OH Helen how could you!?!
As the source of these feisty bees, we have seen this here too.
Our compost heaps are 10m from the hives and do need turning over regularly.
This has attracted, usually only 1, ‘miss buzzy’. As I refuse to wear a beesuit
to churn the compost I have taken to removing the lids and walking away for 15
mins. The digging then goes ahead unchallenged.
On the grass cutting it seems that a strimmer is allowed but not a mower ( a
bee died in the last incident…)
Regards Brian.
From: oxnatbees-bounce@xxxxxxxxxxxxx <oxnatbees-bounce@xxxxxxxxxxxxx> On Behalf
Of Helen Nunn
Sent: 20 May 2020 19:21
To: oxnatbees <oxnatbees@xxxxxxxxxxxxx>
Subject: [oxnatbees] Re: three aggressive bees?
Dear all
I must confess to having a low tolerance level of those single guard bees who
get above their station and think they can chase me away. Of course they are
successful as I hate being buzzed like this - but next time I go to my
allotment I take a small pond net, and a quick swish followed by a quick squish
(well away from the hives) solves the problem. I hope I don't get sackfuls of
email protests! We all have to share space.
By the way, the swarm we collected on Sunday is already taking in pollen - does
this mean it's a prime, not a cast? The queen must be laying??? I did leave a
lovely clean, empty comb in the hive, so she would have somewhere to lay.
Helen
On Wed, 20 May 2020 at 19:13, Oxnatbees <oxnatbees@xxxxxxxxx
<mailto:oxnatbees@xxxxxxxxx> > wrote:
I think all will settle down in a day. The suggestion of giving honey, even a
small amount, is not needed and might even cause other issues.

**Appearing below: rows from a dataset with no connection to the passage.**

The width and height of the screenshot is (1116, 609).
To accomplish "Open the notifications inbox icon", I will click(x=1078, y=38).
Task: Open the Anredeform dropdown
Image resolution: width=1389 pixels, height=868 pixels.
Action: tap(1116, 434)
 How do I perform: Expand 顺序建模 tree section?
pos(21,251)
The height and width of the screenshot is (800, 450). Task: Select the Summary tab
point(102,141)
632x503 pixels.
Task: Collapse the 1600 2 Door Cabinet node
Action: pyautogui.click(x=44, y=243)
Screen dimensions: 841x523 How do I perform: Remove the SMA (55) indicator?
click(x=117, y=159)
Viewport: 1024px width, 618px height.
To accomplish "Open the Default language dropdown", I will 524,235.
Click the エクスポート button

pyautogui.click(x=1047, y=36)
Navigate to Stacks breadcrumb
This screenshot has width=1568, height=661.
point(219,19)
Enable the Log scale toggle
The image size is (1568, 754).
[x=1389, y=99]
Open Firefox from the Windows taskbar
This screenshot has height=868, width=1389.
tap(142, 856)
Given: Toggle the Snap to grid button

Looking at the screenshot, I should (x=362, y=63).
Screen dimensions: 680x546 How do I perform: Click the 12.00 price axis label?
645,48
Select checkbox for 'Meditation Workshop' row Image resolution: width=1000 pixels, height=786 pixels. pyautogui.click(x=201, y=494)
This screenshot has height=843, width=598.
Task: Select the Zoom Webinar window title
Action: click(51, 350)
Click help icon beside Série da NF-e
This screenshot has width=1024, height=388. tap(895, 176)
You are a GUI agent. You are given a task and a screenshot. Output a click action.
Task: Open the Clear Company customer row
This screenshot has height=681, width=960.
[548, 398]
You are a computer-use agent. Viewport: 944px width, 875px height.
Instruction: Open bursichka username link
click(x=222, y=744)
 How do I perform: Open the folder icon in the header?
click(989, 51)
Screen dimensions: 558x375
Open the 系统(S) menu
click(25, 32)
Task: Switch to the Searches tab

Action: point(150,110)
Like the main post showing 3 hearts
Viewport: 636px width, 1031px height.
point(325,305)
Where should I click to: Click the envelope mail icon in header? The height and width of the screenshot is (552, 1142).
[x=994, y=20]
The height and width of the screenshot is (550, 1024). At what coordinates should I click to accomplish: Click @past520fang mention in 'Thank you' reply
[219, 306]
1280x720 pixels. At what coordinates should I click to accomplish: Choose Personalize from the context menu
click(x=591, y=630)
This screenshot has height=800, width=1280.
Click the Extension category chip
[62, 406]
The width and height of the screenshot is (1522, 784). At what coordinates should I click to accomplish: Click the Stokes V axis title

In general it is worth reminding new folk - don't ever feed your bees honey
from another apiary (risk of disease transfer), and if you do feed their own
honey back to them, do so within the hive body, not externally as it can
trigger robbing by other bees.
Btw, I find bees who attack my lawnmower (nasty noisy thing) have forgiven me
by the next day
Paul
On Wed, 20 May 2020, 18:50 Ann Welch, <ann.welch123@xxxxxxxxx
<mailto:ann.welch123@xxxxxxxxx> > wrote:
Hi Gilliane,
I wouldn't suggest this at the back end of the year for fear of wasp attack but
I wonder if you can distract them and maybe calm them down a bit by putting a
little honey on the landing board? It will certainly distract them whilst they
mop it up and maybe give them something else to think about. I wonder if a
bee or two got squashed when you closed them up again and that's what's making
them temporarily aggressive.
Hope they calm down soon
BW
Ann
On 20/05/2020 18:18, Gilliane Sills (Redacted sender gillianesills for DMARC)
wrote:
I hived a cast from Brian and Faith's hive two weeks ago and they've been
building comb quite quickly, so I opened the top bar hive this afternoon to
give them some extra space. They didn't seem to mind - only a few bees flew
out and I put in three extra bars. I then had second thoughts, given that it
seemed to have gone with so little disruption, that perhaps it would be better
just to add one bar at a time, so as not to change their environment too much
in one go. I therefore removed the roof again and took two bars out. Again,
only a few bees flew out and they didn't seem bothered. However, while I was
reassembling the hive - the eke, the insulation and the roof - one bee became
quite aggressive and flew round me, buzzing, trying to get at my face. I was
wearing my bee jacket and gloves so I just finished what I was doing and moved
away and the bee didn't follow. Then about half an hour later I was in the
garden about 20 yards from the hive when a bee flew at me and followed me when
I tried to beat a retreat. It stung me, which presumably meant it died -
certainly I had a sting in my arm. Then twenty minutes later, sitting in the
garden with my husband and now probably 50 yards from the hive, a bee came and
buzzed very aggressively. We both got indoors without being stung - but I
haven't experienced this sort of aggressive behaviour before - is there
anything I should now do, or not do? How long will it be before the bees
forget I opened the hive - assuming this was the trigger for their subsequent
behaviour? Until this happened, I'd been close to the hive (though carefully
not in the flight path) every day without any reaction from the bees.